■ THE PROBLEM
Retype every line of the data below, starting with the first and ending with the line that contains "Task: Choose the Adj Close column", but leave out the pictures.

■ Collected data entries
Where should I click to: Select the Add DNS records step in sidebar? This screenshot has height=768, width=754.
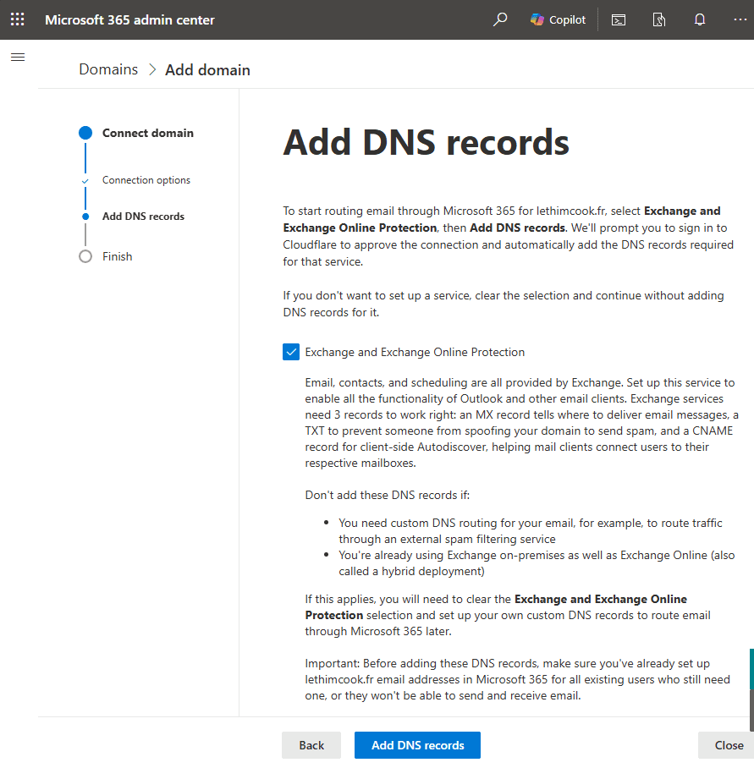(143, 217)
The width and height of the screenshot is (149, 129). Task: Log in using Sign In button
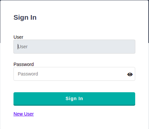[74, 99]
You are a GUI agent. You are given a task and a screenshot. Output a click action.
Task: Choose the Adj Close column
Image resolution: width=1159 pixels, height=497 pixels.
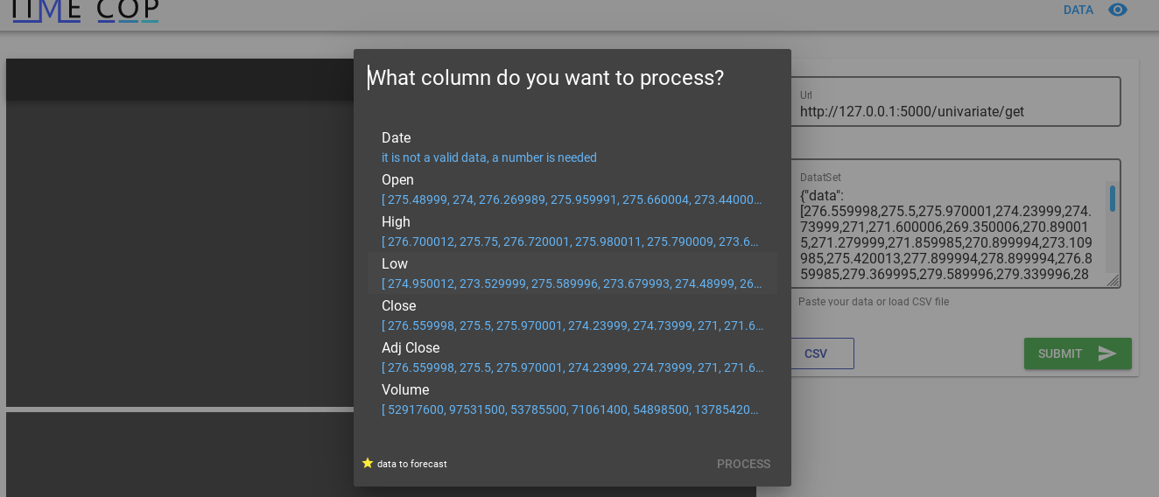(x=411, y=348)

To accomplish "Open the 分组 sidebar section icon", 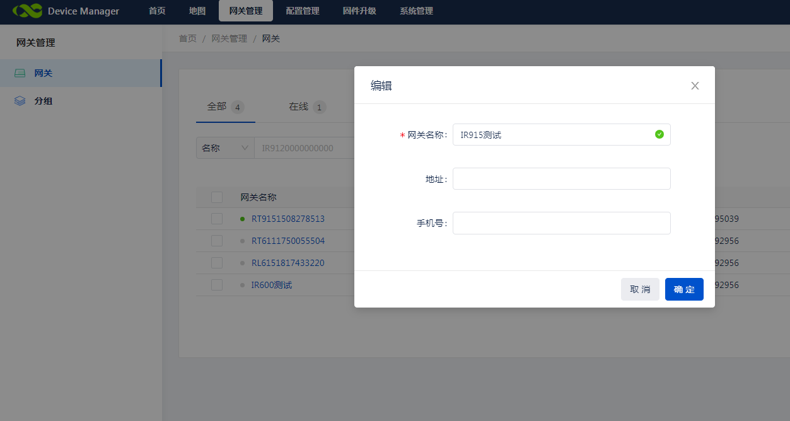I will pos(20,100).
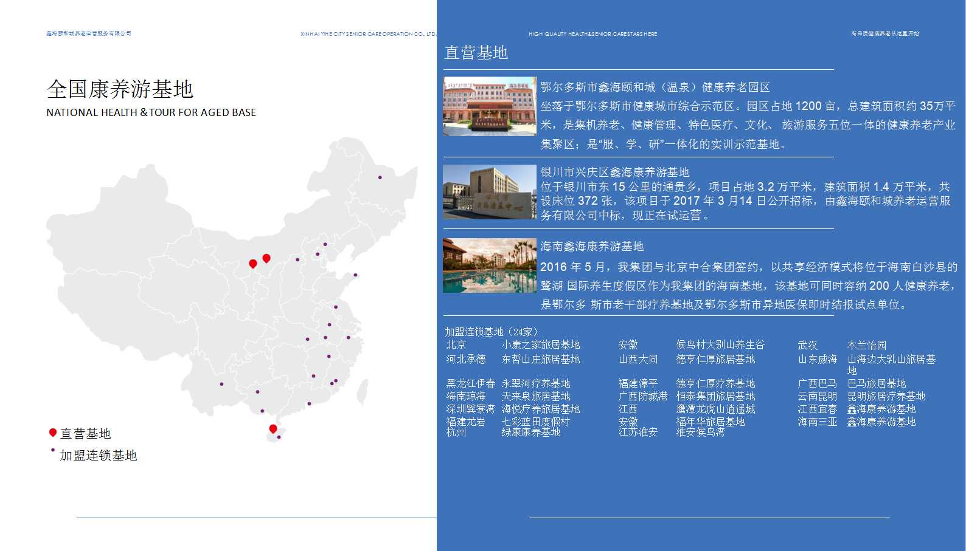Open the Ordos red-roofed building photo
966x551 pixels.
[489, 106]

■ TASK ANSWER
Where should I click to: Select the Add DNS records step in sidebar? This screenshot has height=768, width=754.
(143, 217)
The width and height of the screenshot is (149, 129). Task: Log in using Sign In button
[74, 99]
You are a GUI agent. You are given a task and a screenshot. Output a click action.
Task: Choose the Adj Close column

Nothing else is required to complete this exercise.